The QSA notices when stakeholders have to postpone or cancel a meeting without designating someone to attend in their place. Are they taking this seriously? The QSA also notices when someone is more adept at challenging the assessment as opposed to wanting to understand the intent. Unfortunately, in those real world examples the tone has been set. What makes a successful and productive PCI DSS Assessment is the cooperation and willingness of the organization to complete the PCI Audit in a timely fashion.
The QSA also has a responsibility to ensure the timely completion of the PCI assessment. How is this accomplished? By observing current procedures in place that are relevant to the PCI Audit without having to specifically setup a meeting. By working in the background, much as a process does on your workstation, we can limit the disruption to your company’s normal business operations.
For example, companies often assume that the PCI assessment doesn’t start until all stakeholders have met and exchanged introductions during the kick off meeting. However, a well trained QSA starts the assessment the moment he or she showed up at your location.
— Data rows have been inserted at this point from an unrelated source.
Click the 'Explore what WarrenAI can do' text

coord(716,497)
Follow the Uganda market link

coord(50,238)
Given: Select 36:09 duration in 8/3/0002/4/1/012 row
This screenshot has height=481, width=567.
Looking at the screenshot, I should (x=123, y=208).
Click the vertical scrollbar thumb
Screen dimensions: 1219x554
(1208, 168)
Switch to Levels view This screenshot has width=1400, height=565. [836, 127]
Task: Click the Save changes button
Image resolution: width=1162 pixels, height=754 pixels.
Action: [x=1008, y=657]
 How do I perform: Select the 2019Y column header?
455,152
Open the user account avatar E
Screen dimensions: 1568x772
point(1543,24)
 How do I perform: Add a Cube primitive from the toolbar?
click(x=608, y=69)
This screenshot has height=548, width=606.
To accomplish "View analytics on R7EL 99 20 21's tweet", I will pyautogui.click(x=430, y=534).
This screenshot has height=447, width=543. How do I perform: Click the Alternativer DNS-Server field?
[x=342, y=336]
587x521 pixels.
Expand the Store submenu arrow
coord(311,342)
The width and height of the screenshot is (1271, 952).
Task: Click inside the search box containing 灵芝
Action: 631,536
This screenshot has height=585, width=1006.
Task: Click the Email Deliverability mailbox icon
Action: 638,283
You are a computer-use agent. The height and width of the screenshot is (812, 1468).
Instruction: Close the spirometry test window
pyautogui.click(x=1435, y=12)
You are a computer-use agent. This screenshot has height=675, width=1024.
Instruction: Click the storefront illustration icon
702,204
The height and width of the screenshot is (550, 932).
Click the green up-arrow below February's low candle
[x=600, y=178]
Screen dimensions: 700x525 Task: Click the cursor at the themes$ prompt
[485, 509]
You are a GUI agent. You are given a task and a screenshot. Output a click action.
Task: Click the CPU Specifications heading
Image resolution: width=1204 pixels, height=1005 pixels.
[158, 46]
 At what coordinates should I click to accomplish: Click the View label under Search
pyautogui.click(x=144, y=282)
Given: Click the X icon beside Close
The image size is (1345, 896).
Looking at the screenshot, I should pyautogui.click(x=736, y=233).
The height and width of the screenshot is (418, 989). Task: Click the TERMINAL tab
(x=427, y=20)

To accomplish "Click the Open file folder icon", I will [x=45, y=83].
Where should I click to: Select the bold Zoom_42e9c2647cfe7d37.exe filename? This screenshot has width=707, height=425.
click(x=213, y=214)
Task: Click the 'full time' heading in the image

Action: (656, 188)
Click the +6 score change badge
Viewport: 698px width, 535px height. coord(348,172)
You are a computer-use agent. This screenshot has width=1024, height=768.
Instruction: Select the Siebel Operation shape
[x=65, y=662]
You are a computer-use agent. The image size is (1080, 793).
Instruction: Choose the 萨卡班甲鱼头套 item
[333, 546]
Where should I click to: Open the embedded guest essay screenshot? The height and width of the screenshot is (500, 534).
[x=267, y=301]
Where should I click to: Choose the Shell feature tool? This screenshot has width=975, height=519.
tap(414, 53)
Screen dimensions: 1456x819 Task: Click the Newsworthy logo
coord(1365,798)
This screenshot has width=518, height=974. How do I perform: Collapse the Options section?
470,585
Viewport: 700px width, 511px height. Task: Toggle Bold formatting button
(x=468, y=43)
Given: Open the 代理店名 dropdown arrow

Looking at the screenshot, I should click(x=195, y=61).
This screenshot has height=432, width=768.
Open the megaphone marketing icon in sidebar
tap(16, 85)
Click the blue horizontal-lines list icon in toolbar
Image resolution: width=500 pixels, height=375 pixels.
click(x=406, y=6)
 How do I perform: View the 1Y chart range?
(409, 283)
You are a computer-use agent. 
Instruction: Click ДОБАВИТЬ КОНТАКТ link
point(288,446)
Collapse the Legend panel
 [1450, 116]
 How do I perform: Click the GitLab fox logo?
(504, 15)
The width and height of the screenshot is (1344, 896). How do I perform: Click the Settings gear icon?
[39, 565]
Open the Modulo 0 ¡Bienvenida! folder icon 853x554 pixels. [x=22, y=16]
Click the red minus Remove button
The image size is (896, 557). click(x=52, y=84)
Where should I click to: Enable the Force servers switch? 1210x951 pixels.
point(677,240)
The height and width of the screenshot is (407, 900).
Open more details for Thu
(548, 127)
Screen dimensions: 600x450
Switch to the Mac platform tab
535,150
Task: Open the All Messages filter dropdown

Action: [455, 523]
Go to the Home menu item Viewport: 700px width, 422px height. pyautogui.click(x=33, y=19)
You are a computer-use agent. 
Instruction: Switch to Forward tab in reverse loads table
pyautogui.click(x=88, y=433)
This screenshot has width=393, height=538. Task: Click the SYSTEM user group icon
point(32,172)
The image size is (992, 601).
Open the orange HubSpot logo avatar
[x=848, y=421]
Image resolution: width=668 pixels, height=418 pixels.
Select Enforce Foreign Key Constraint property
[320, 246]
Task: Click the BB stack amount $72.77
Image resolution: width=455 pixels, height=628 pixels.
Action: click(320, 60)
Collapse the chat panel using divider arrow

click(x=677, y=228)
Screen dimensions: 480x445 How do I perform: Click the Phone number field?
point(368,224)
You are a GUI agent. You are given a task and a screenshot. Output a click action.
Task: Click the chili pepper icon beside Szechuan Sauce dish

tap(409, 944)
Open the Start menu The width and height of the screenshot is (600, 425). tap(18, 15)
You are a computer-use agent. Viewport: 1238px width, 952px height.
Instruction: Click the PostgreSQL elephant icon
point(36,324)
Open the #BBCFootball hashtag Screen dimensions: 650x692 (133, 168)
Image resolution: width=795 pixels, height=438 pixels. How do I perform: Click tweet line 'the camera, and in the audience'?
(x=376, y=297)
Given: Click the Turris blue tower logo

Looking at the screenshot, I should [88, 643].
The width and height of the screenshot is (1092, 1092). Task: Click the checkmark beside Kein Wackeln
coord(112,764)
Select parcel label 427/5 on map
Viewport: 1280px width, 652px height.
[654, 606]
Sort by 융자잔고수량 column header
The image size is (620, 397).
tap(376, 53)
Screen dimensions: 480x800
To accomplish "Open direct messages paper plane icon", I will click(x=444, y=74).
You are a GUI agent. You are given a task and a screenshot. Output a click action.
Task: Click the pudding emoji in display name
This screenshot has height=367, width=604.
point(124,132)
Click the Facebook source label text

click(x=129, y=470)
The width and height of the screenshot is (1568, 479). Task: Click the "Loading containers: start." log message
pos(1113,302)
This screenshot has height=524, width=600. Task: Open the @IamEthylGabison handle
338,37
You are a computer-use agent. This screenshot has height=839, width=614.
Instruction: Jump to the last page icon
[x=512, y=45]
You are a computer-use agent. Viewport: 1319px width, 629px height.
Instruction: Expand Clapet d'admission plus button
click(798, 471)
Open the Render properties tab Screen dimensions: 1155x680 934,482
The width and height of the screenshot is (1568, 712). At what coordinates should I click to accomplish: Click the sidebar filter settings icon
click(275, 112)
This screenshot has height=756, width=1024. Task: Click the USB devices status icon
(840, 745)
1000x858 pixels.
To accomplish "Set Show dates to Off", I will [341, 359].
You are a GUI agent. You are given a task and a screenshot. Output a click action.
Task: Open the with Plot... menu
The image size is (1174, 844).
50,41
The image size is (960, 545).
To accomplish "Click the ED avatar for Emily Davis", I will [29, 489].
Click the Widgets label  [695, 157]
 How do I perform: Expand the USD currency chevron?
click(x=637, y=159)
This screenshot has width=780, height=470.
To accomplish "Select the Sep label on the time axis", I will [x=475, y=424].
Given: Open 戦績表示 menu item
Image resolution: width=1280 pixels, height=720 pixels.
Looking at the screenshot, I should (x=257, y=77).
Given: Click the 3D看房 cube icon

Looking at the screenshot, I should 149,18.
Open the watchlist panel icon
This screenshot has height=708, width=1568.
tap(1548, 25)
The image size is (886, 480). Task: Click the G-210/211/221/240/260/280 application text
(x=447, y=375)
Is an access card required to enter the facility? Where are the security cameras? Why wasn’t I challenged when I pressed the intercom to gain access to the facility? The receptionist might be pleasant but why wasn’t I asked for identification before being issued a badge? Once issued, why wasn’t I asked to sign into a log? Why was I buzzed into a secure area without an escort? A review of Requirement 9 covering Physical Security will show you that a number of requirements were tested prior to our kickoff meeting taking place. Like a process running in the background, requirements were tested by the QSA without a meeting to all physical security elements. Since the requirements were already tested and the results well known, they become points for further discussion throughout the week.
Throughout the documentation review prior to coming on site as well as the moment we step onsite, we’ve already started evaluating compliance and identifying the issues that may keep the PCI Assessment from flowing smoothly. In the end, first impressions do count.